Andrew Huberman, Stanford professor and producer of the Huberman Lab Podcast, introduced me to the term “context-dependent triggers”. Human temptations do not exist in a vacuum, they depend heavily on the environment. This is why you don’t bring a family member attempting to get sober to a sports bar. The problem I ran into was that my phone was always in my environment. The damn thing is in my pocket constantly piping out its siren song of “what’s new on the internet that I haven’t seen yet?” Imagine how difficult it would be to quit drinking alcohol if a bar-cart followed you around all day with an incessant bartender telling you about Happy Hour specials. That’s the difficulty with smartphones. I needed to limit my use but I also needed the device to interact with my world in certain situations. Here’s how I did it.
It took about two months before I even started on the news sites. Instead, I went for easier wins and looked at my social media use. I typically checked Instagram, Facebook, and LinkedIn multiple times a day and would lose myself to the scroll. I checked LinkedIn the least, so I purged it from my phone first. Trying to see if I could survive a few days with only being able to check LinkedIn updates on my computer when I got home. Worked pretty well, so a week later I deleted Facebook. Then it was time to delete Instagram, and that was the hard one. Biologically speaking, Instagram is the most addictive social media account available. Combine infinite scrolling with snazzy pictures and short videos on topics that I already like and my brain happily releases all the serotonin and dopamine it has available.
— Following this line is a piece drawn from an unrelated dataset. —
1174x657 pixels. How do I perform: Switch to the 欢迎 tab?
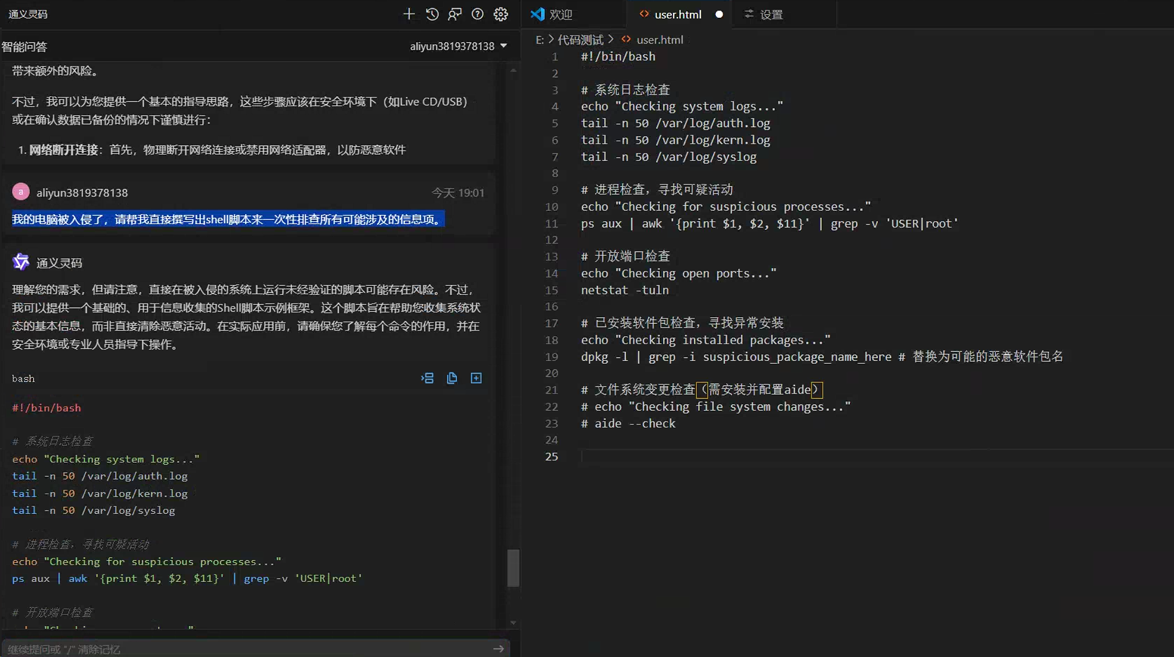click(560, 14)
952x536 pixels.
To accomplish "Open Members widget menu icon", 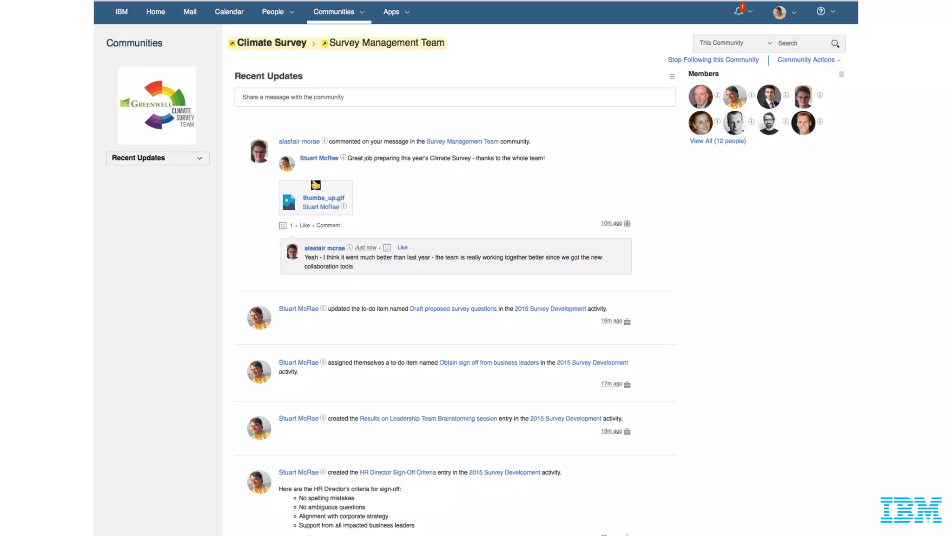I will pyautogui.click(x=841, y=74).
Deleting Instagram took some doing, but once it was gone I noticed that I pulled my phone out of my pocket less and less. I could still access the information from all my social media accounts. Just a simple matter of opening an internet browser, logging into the web-based versions, and pulling up my feeds. But I never did that. Those extremely hurdleable hurdles were enough of a barrier. No willpower needed! No berating myself for not being strong enough! Now, did I check these accounts when I got home? Of course! I like knowing what’s going on with my friends and the wider world, but I don’t want to be pulled into those stories at any time of day.
Social media accounts limited to my home computer, I turned my attention to these pernicious news sites. They were more of a problem. I needed access to an internet browser, but specifically didn’t want access to these sites. Enter my favorite app of all time — Blocksite. I paid for this app so I could blacklist certain websites from my phone. I now had a way to delete websites just like I deleted my social media accounts. Could I get to them from my home computer? Sure, but that was less of a problem to me than wasting my attention during the bulk of my day. The important fact was that by changing the functionality of my phone I changed my context-dependent triggers. It’s been a few months since I made my phone work for me and I’m pleased with the results.
I check my phone less. My mind is clearer during the working day. I have less FOMO (fear of missing out) because it is easier to put my attention on what I’m doing and not what could be happening on the internet. The smartphone is a tool. Let us not forget that. There are user guides for the proper and safe operation of every tool ever made, but none for smartphones. Perhaps because we think we have more self-control than we possess. We don’t. We don’t have the internal mechanisms to stop ourselves from accessing internet gossip because gossip may have been the impetus for language as we evolved. Most of my research gives me great confidence in our need to reach out to others, but the old adage of too much of a good thing still applies. Excessive connection dragged my mood and confidence down to the point of ruining entire days. Changing the paradigm of how I could access information has been the most effective means yet to a better mood. If you’re looking for similar results then give this idea a try!